- DIRECTIONS
Report back every line below that carries the word "grey".

- Records contained in a dataset
━━━

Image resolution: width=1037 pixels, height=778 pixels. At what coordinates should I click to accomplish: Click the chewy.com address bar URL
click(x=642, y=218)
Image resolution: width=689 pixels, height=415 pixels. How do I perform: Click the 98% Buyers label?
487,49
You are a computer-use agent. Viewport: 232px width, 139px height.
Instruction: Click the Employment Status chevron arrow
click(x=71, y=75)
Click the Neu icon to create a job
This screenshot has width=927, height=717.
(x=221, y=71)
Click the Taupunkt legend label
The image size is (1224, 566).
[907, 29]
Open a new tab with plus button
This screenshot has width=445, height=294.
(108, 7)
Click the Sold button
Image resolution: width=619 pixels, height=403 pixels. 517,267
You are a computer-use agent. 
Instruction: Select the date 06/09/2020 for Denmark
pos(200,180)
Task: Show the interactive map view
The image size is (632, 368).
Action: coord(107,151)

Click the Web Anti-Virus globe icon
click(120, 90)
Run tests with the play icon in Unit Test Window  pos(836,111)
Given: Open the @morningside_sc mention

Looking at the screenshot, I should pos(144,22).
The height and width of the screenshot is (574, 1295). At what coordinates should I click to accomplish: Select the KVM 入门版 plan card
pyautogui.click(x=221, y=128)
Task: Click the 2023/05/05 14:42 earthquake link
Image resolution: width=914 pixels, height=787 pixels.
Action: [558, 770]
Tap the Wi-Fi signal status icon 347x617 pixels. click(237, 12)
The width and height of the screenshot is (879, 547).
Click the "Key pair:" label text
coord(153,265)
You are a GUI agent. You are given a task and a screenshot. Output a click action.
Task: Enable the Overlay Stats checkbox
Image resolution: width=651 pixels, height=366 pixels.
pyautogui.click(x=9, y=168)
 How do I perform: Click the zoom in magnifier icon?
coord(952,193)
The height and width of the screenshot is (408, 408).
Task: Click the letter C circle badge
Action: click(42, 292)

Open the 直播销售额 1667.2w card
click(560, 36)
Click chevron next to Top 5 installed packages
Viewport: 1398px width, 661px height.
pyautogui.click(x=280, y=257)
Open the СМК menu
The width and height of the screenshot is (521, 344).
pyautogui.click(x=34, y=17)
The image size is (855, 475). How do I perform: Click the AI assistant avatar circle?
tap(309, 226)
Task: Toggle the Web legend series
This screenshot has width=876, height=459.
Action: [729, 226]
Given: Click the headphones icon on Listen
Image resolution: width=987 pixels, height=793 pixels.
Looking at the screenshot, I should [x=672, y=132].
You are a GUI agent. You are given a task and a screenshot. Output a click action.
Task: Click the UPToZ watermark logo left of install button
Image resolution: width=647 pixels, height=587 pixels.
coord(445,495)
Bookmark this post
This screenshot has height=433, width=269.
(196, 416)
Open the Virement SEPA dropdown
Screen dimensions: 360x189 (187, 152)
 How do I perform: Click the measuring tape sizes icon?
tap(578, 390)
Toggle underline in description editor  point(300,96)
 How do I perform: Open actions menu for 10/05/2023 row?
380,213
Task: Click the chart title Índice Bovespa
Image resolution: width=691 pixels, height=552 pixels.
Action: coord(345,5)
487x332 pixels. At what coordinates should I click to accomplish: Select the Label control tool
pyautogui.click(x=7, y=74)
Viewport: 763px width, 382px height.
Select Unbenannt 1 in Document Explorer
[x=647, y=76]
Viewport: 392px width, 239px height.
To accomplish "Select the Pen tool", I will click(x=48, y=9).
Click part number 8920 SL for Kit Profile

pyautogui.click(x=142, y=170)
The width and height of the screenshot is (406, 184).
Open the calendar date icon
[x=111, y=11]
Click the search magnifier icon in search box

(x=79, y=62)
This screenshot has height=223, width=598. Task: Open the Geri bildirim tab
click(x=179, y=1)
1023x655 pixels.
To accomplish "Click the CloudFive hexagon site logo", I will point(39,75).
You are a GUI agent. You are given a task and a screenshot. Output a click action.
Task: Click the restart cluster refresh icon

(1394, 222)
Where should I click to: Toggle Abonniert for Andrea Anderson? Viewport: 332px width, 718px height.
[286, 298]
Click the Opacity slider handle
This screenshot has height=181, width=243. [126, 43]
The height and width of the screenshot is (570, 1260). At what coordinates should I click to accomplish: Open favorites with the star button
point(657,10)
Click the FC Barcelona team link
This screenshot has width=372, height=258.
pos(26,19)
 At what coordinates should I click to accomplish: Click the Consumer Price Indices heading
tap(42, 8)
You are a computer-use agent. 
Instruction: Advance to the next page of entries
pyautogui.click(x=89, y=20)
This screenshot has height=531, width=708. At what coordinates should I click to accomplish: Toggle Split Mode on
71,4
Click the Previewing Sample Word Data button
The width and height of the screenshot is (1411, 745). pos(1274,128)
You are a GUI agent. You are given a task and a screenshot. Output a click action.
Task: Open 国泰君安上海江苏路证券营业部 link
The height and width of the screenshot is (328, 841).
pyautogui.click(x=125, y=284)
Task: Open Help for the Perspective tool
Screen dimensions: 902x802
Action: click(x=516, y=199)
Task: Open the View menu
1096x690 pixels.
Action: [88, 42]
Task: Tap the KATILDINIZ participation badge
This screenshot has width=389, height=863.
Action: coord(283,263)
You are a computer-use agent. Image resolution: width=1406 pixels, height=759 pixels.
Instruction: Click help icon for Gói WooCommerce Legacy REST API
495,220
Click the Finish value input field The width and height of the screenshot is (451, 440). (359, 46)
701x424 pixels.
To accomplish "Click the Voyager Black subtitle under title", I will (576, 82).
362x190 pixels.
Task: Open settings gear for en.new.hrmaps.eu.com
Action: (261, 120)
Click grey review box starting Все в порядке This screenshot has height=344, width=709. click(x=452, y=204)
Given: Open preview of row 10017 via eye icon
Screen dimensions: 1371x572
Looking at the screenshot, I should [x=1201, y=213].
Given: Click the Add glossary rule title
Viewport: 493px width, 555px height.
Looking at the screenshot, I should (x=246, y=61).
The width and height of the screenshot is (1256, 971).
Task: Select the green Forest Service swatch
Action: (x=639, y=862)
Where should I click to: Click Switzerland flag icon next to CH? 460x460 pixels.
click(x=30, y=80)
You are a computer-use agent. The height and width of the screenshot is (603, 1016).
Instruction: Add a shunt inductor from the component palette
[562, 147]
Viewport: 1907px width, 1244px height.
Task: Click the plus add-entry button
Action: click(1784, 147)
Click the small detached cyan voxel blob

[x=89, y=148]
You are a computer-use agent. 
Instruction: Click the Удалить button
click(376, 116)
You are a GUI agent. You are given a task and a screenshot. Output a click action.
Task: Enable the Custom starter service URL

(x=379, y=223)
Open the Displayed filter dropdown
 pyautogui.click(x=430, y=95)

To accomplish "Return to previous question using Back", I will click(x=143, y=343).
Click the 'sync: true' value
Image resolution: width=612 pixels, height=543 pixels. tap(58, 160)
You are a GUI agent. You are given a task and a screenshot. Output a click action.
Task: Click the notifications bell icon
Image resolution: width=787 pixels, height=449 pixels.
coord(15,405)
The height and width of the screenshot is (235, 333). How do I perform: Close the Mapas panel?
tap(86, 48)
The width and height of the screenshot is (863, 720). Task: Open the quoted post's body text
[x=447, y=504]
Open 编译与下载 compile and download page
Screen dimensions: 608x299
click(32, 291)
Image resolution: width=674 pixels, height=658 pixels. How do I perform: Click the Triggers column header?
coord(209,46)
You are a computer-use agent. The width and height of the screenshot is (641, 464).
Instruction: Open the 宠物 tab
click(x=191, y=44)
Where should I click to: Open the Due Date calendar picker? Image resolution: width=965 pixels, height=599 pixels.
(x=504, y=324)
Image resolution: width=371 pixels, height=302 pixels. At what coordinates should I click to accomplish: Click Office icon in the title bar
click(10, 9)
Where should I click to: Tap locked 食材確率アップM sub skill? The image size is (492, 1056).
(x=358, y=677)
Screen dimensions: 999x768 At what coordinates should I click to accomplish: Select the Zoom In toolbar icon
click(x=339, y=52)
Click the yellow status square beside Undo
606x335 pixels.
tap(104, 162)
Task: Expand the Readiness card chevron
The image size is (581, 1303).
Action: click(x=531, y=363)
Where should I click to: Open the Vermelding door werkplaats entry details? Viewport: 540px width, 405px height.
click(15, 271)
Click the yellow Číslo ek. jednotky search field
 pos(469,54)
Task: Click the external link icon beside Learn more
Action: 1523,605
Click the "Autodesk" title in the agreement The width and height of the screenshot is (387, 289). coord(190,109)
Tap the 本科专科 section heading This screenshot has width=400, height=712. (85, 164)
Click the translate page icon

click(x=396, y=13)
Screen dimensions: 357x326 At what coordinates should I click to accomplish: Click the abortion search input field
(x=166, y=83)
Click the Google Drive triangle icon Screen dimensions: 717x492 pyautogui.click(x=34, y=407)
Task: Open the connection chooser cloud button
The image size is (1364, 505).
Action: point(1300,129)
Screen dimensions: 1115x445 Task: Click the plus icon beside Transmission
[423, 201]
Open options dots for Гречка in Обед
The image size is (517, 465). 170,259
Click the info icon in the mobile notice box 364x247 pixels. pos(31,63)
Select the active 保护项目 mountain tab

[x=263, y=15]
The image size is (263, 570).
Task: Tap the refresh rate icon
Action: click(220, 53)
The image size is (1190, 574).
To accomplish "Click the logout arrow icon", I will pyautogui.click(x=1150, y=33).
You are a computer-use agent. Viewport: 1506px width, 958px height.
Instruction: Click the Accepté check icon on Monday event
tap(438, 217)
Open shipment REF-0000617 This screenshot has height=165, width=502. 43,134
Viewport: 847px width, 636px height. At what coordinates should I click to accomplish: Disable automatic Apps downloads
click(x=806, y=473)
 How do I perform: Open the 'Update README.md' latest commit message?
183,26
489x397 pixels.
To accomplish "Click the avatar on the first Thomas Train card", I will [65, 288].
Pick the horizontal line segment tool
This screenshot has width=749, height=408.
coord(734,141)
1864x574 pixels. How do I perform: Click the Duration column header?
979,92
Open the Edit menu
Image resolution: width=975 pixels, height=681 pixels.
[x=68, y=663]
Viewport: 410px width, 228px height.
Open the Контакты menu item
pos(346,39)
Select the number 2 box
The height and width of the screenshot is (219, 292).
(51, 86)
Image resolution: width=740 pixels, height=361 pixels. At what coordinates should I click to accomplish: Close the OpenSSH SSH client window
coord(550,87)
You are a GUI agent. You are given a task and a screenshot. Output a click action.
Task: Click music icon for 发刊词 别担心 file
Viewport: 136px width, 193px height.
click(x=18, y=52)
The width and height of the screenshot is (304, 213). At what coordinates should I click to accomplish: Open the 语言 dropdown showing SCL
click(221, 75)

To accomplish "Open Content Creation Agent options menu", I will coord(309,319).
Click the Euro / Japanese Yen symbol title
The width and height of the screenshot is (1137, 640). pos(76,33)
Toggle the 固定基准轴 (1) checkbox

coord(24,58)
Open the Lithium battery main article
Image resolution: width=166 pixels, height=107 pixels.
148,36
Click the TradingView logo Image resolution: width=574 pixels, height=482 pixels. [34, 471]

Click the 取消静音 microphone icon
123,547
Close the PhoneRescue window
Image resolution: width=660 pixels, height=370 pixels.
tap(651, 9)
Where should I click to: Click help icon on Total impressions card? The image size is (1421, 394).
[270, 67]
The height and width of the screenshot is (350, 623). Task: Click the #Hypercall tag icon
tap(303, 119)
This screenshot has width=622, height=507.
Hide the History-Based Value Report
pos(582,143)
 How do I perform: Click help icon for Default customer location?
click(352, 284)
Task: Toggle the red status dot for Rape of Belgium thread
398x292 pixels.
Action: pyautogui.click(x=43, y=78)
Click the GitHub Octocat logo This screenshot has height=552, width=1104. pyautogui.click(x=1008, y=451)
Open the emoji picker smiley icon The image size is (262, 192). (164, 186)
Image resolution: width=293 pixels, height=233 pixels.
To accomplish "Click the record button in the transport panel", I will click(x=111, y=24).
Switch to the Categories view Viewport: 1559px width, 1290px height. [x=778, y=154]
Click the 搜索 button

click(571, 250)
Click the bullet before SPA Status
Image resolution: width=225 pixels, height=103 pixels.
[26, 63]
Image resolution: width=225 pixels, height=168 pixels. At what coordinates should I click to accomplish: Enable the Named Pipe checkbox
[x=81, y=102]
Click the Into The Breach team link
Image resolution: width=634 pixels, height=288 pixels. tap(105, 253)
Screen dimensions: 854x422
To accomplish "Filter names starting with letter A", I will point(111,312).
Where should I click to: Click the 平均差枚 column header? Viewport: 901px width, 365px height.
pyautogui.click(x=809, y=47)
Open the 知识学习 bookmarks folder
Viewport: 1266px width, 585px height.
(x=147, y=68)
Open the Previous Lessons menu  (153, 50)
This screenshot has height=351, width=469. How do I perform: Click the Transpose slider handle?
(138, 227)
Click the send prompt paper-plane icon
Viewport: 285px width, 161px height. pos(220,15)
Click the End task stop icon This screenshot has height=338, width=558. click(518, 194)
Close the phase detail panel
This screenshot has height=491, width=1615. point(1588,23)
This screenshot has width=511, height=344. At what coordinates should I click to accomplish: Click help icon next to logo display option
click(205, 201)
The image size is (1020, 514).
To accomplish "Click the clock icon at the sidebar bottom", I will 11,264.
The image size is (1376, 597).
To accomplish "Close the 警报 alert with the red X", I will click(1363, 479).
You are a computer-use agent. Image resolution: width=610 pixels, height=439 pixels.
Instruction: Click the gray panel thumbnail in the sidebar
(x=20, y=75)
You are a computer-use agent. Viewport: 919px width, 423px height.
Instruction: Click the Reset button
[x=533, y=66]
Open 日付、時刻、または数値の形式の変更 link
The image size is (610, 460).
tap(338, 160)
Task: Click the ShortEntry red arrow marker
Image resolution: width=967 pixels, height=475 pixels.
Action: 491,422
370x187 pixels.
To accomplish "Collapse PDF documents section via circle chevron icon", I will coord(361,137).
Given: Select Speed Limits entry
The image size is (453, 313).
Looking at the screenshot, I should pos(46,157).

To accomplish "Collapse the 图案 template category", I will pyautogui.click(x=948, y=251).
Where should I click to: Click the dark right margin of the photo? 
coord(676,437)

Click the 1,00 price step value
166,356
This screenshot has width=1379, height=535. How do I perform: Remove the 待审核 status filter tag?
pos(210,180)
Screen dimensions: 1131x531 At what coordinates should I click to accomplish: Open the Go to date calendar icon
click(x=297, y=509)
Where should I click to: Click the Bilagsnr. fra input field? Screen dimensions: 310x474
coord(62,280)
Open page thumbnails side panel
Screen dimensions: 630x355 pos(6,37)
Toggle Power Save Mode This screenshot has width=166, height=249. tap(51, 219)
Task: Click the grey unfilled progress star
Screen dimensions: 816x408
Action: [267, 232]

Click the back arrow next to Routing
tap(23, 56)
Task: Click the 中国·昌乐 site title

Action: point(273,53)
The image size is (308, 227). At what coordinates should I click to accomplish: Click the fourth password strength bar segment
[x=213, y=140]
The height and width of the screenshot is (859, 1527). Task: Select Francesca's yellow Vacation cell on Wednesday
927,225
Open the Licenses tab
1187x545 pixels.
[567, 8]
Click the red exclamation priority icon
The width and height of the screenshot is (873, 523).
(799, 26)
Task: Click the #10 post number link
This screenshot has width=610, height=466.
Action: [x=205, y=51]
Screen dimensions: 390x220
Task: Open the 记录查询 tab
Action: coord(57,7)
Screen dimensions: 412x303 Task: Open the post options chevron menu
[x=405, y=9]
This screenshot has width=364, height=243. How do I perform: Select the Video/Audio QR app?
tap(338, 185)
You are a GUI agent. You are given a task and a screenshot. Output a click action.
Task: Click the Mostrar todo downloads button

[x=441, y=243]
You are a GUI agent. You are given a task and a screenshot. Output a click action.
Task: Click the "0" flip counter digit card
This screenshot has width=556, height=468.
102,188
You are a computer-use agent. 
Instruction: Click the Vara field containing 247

━━━

- SOLUTION TO THIS PROBLEM
Click grey review box starting Все в порядке This screenshot has height=344, width=709. click(x=452, y=204)
Task: Click the grey unfilled progress star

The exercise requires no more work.